• [DOCUMENT SEGMENT]:
6. Mr Md Arifur Rahman, the learned counsel appearing with Mr Debashis Bhattacharjgh by filing Vokalatnama on behalf of the respondent No.3-bank opposes the Rule. He submits that the order of warrant of arrest is not a punishment and in terms of Section 34(9)(1) the Court can issue such order and in so doing the said order cannot be circumvent by any other provisions of the Ain itself. In support of his contention he has cited the decision of Provat Kumar Das vs Agrani Bank, 15 MLR (AD) 96 = 15 BLC (AD) 96, viz-a-viz 15 BLC (AD) 113, Manik K. Bhattachayria vs Artha Rin Adalat 16 BLC 195. Hazera Begum vs Artha Rin Adalat 5 ADC 220 viz-a-viz 12 BLC (AD) 153, Rahima Auto Rice Mill vs Pubali Bank Ltd. 60 DLR 313, Sheikh Nazmul Huq vs Bangladesh 14 BLC 107, Jahangir Chowdhury vs Artha Rin Adalat 61 DLR 167 and so on. .

• [RECORDS SHOWN]:
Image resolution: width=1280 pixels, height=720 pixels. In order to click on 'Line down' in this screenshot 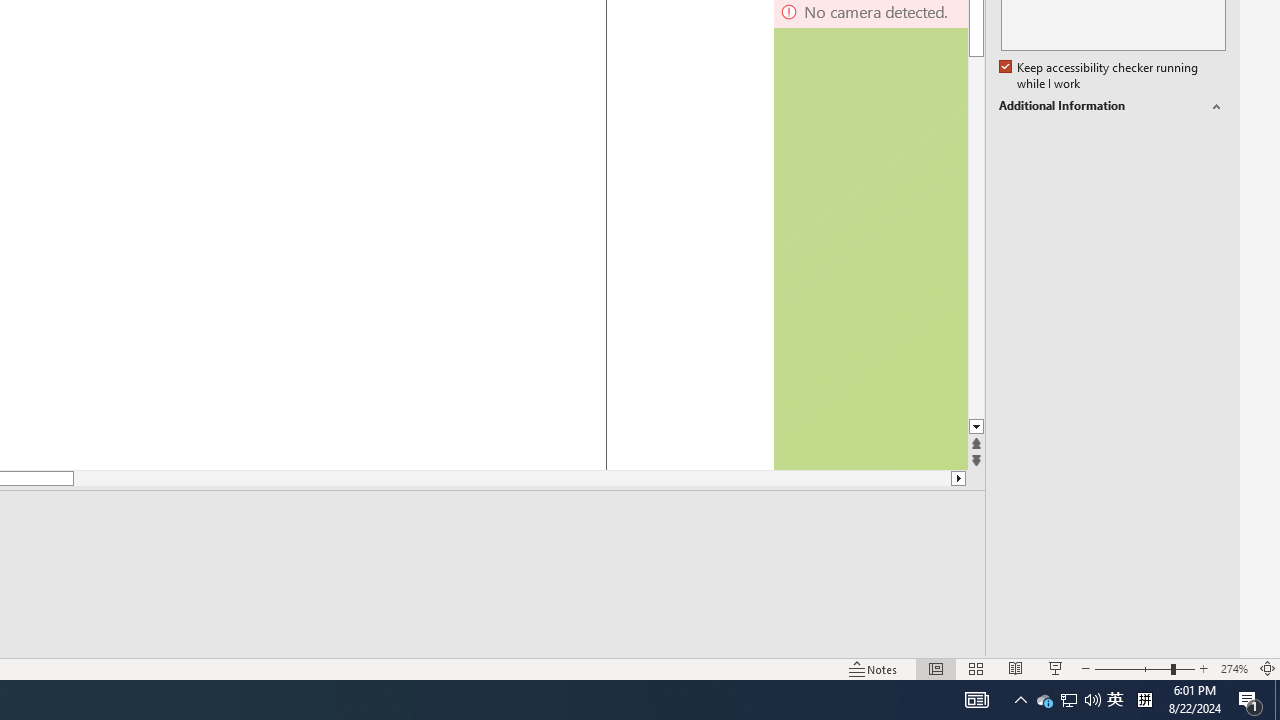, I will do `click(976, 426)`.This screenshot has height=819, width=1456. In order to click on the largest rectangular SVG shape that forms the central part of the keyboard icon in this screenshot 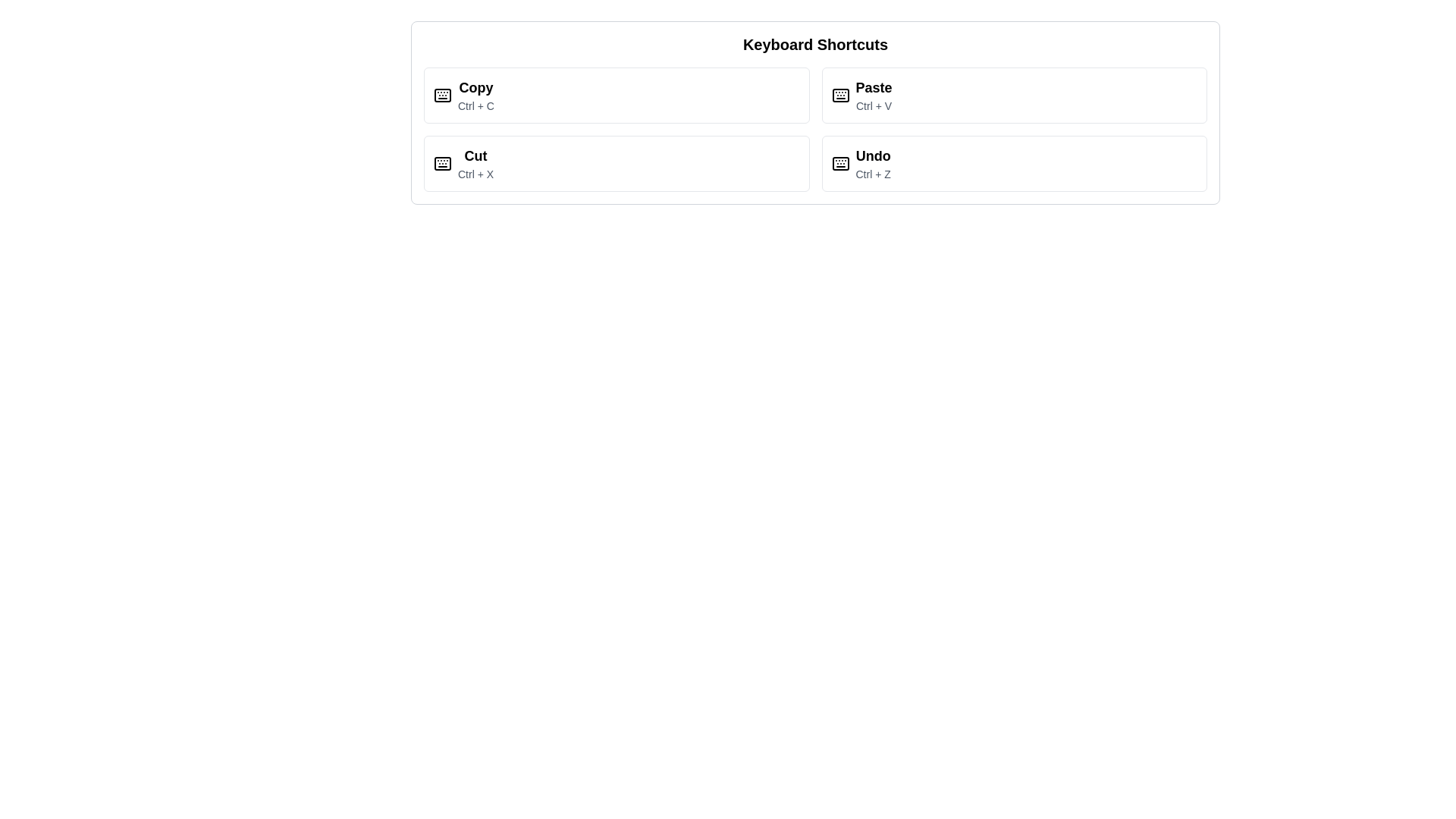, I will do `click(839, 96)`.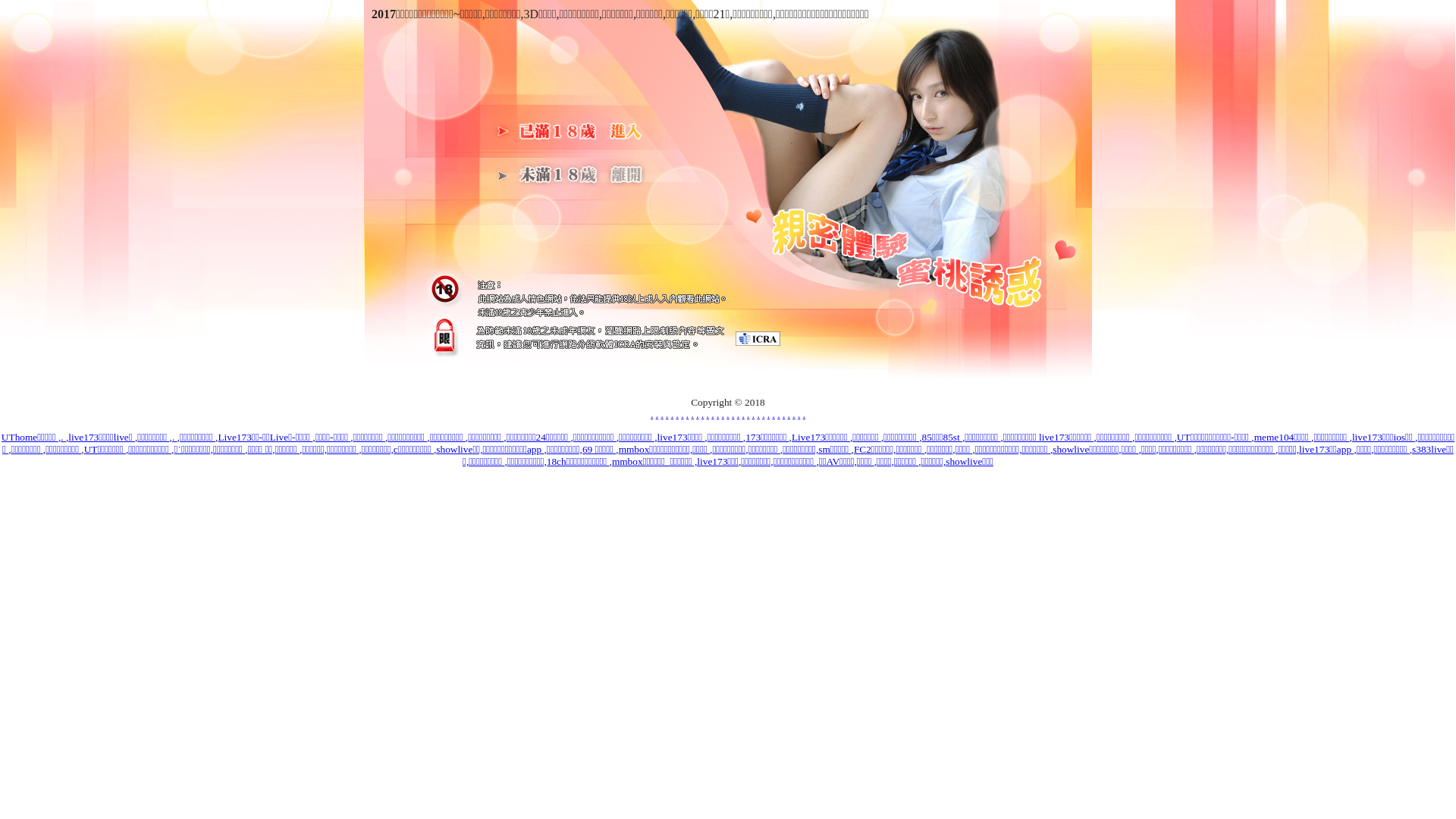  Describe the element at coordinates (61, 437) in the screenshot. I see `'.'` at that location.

---

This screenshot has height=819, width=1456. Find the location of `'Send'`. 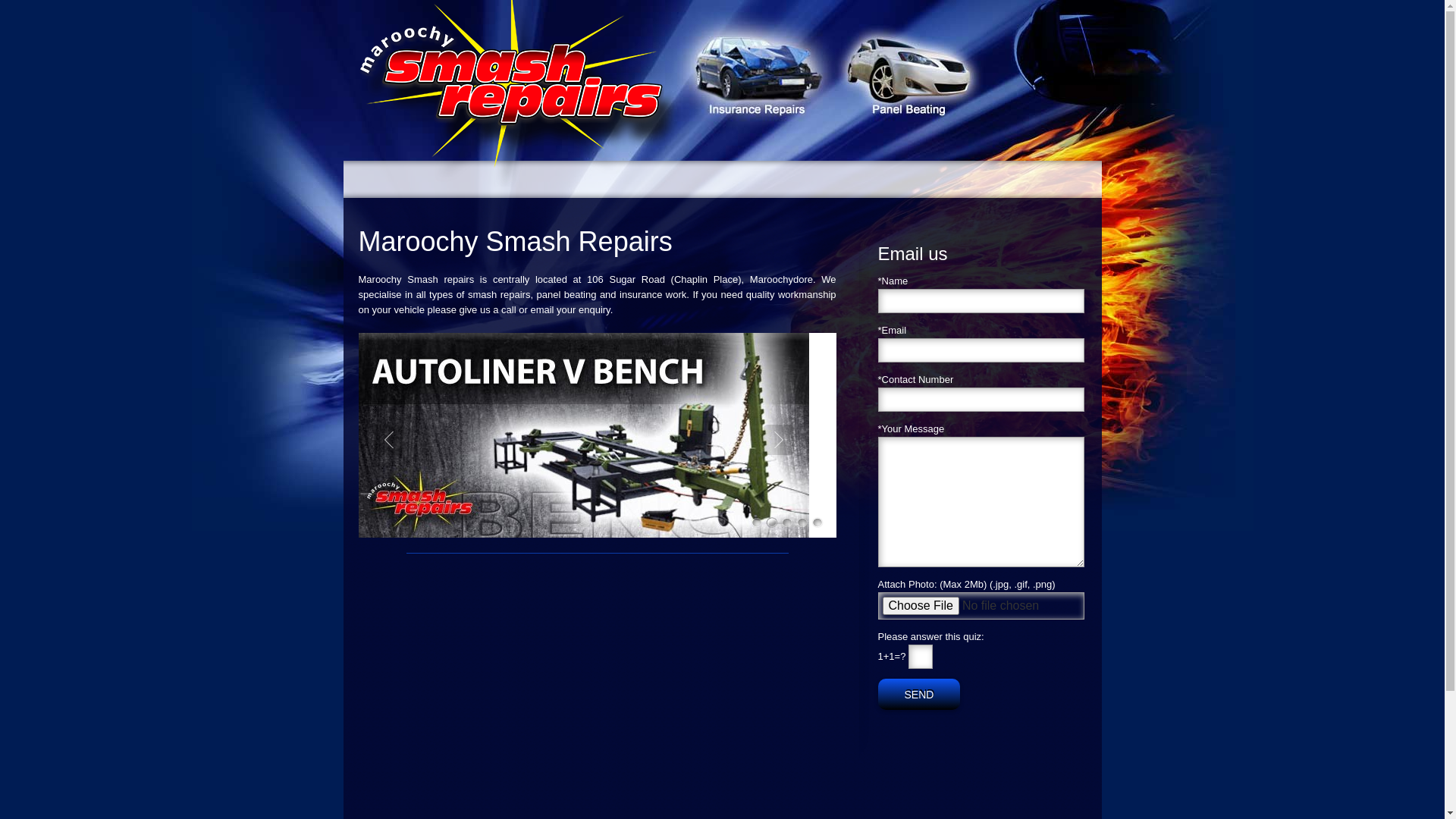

• [WHAT YOU HAVE TO DO]:
Write out the portion of the court passage starting at "6. Mr Md Arifur" and ending at "and so on. .", with no changes.

• [OUTPUT OF THE TASK]:
6. Mr Md Arifur Rahman, the learned counsel appearing with Mr Debashis Bhattacharjgh by filing Vokalatnama on behalf of the respondent No.3-bank opposes the Rule. He submits that the order of warrant of arrest is not a punishment and in terms of Section 34(9)(1) the Court can issue such order and in so doing the said order cannot be circumvent by any other provisions of the Ain itself. In support of his contention he has cited the decision of Provat Kumar Das vs Agrani Bank, 15 MLR (AD) 96 = 15 BLC (AD) 96, viz-a-viz 15 BLC (AD) 113, Manik K. Bhattachayria vs Artha Rin Adalat 16 BLC 195. Hazera Begum vs Artha Rin Adalat 5 ADC 220 viz-a-viz 12 BLC (AD) 153, Rahima Auto Rice Mill vs Pubali Bank Ltd. 60 DLR 313, Sheikh Nazmul Huq vs Bangladesh 14 BLC 107, Jahangir Chowdhury vs Artha Rin Adalat 61 DLR 167 and so on. .